Authenticate into Webjea via SAML on IIS

[thlayli123]

I know that normally Webjea uses normal windows authentication for each of the forms used. We've got a requirement to use our SAML provider to add MFA to the login process.

I'm going to test this in our dev environment, but wanted to ask if you see any issues with authenticating via SAML?

[markdomansky]

SAML hasn't been tested. It's on my roadmap to support.

[thlayli123]

Just wanted to relay some info as we try to get SAML working... We ended up setting up a dev server using Shibboleth to try to get webjea configured as a SAML SP. We pass UID as DOMAIN\username. The webjea folder is protected, and passes the UID to webjea.

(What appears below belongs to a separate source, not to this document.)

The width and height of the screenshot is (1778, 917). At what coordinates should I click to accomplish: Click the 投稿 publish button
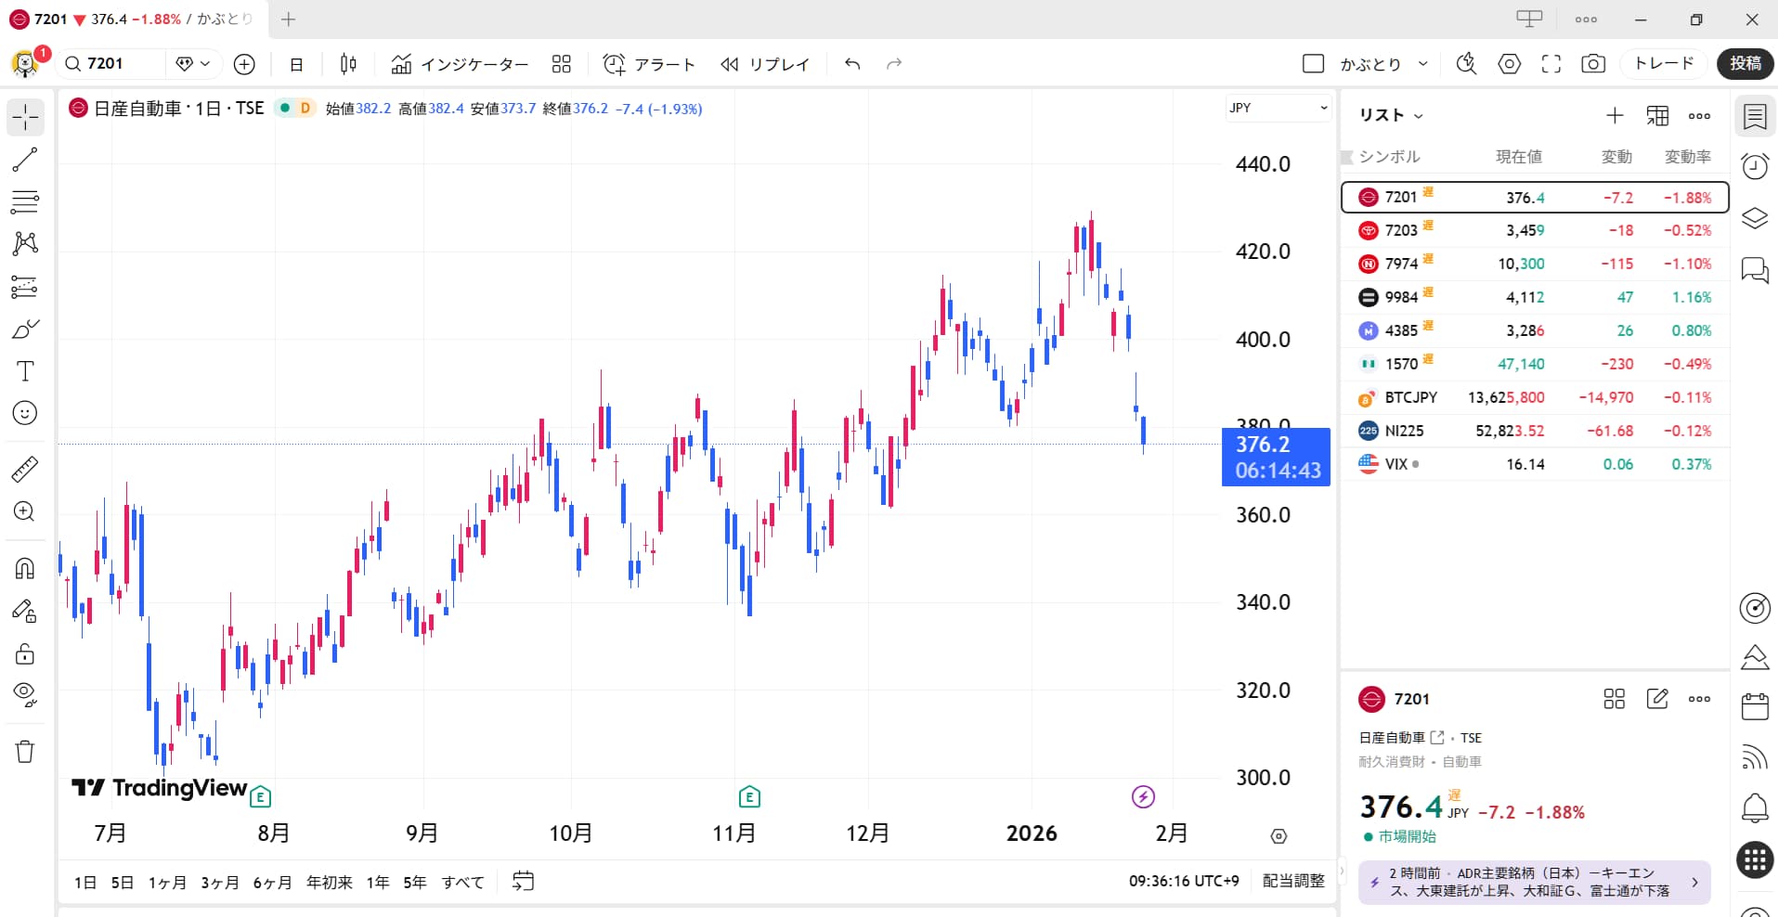click(x=1745, y=63)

The webjea.log file logs the correct username with this line: 2021-07-16 12:19:58.5958|Trace|1||DOMAIN\username|Page: Start
But responds with the generic error.aspx page.

Just wanted to fill you in

[Billabongodysee]

We are currently using ADFS, WebAppProxy, and DUO to provide 2FA for our instance of WebJEA.

[thlayli123]

@Billabongodysee Would you mind sharing more info about your ADFS/WebAppProxy setup? ADFS is new to me, and seems a bit daunting.

[Billabongodysee]

We have an external load balancer that forwards requests to a WebAppProxy, which forwards requests to ADFS for the purposes of DUO (MFA), once that request has been satisfied the WebAppProxy is just the middle man for access to the WebJEA server. Let me know if you have more questions.